So quick and nutritious, this salad is great to pair with some protein, and you can easily increase the quantities to portion up for your lunches during the week.
Ingredients
200g Quinoa
400ml water
3 x peppers
½ butternut squash
Spring onions
1 red onion
bunch of basil
Radish
pomegranate
30g feta
handful of pumpkin seeds.
Method 1. 1. Preheat the oven to 200oC, gas mark 6. 2. Chop the peppers, butternut squash and onion, drizzle with olive oil, season and roast in the oven for 30 minutes. 3. Combine the quinoa and water in a pan.

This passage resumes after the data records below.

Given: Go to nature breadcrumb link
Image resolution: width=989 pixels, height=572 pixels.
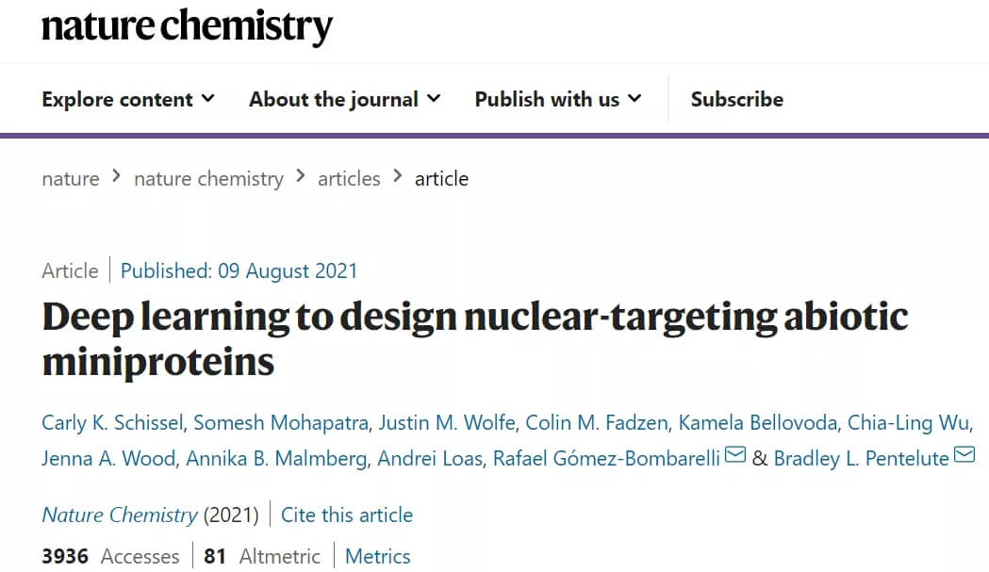Looking at the screenshot, I should click(70, 179).
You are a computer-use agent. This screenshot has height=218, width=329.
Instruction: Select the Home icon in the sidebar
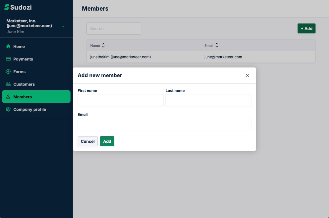(x=8, y=46)
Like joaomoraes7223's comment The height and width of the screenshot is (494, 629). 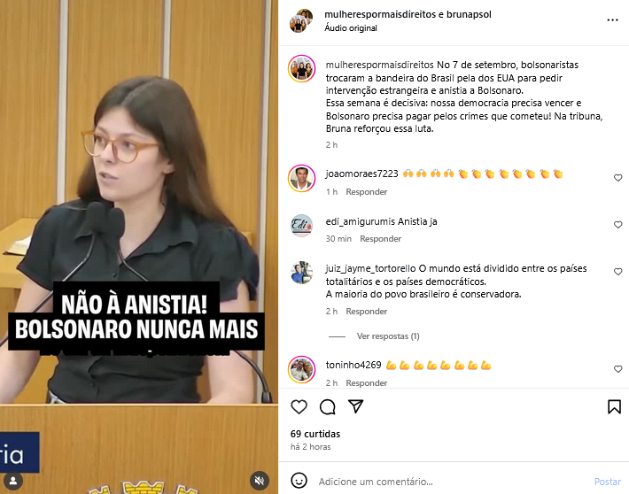[x=617, y=178]
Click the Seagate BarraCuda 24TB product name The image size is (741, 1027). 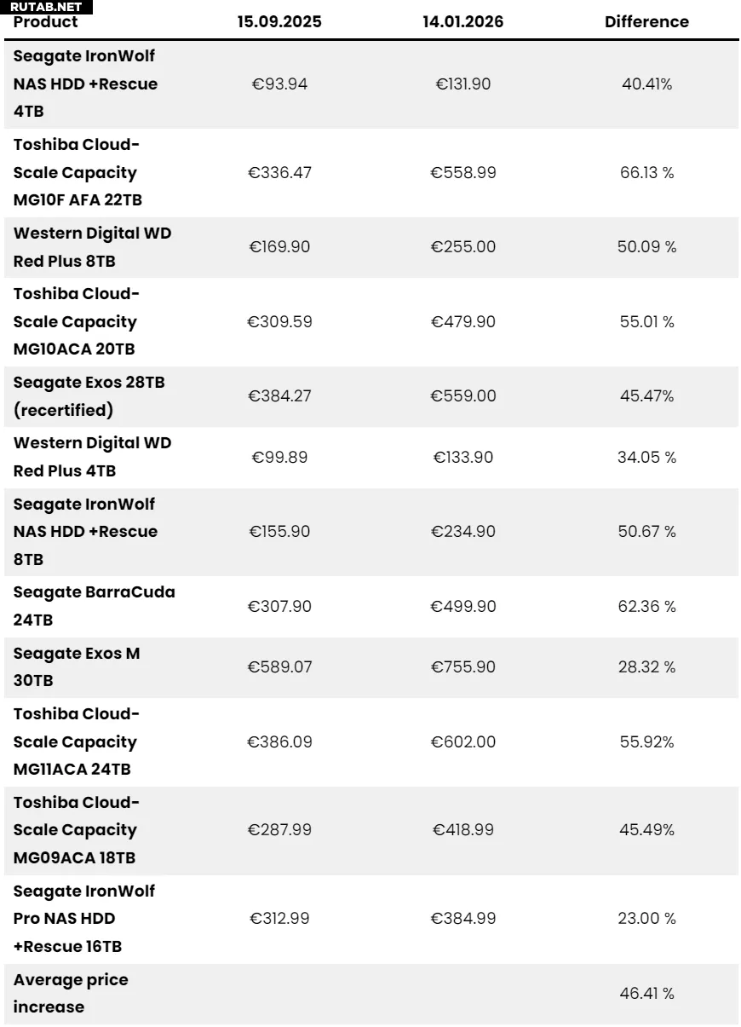[x=94, y=606]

Bring to a boil, cover, reduce the heat, and simmer for 15 minutes (until the water has been absorbed) 4. Finely slice the spring onions and radishes (I use a mandoline to slice my radishes) then set aside. Prepare pomegranate seeds, pick out the seeds with your hands. Alternatively, deseeded pomegranate is available to purchase from most supermarkets. 5. Toast the pumpkin seeds in a pan, until they start to pop. Chop a bunch of basil into small slices. 6. Once the vegetables are cooked, assemble everything into a mixing bowl and mix well. 7. Scatter over pumpkin seeds and crumble the feta on top.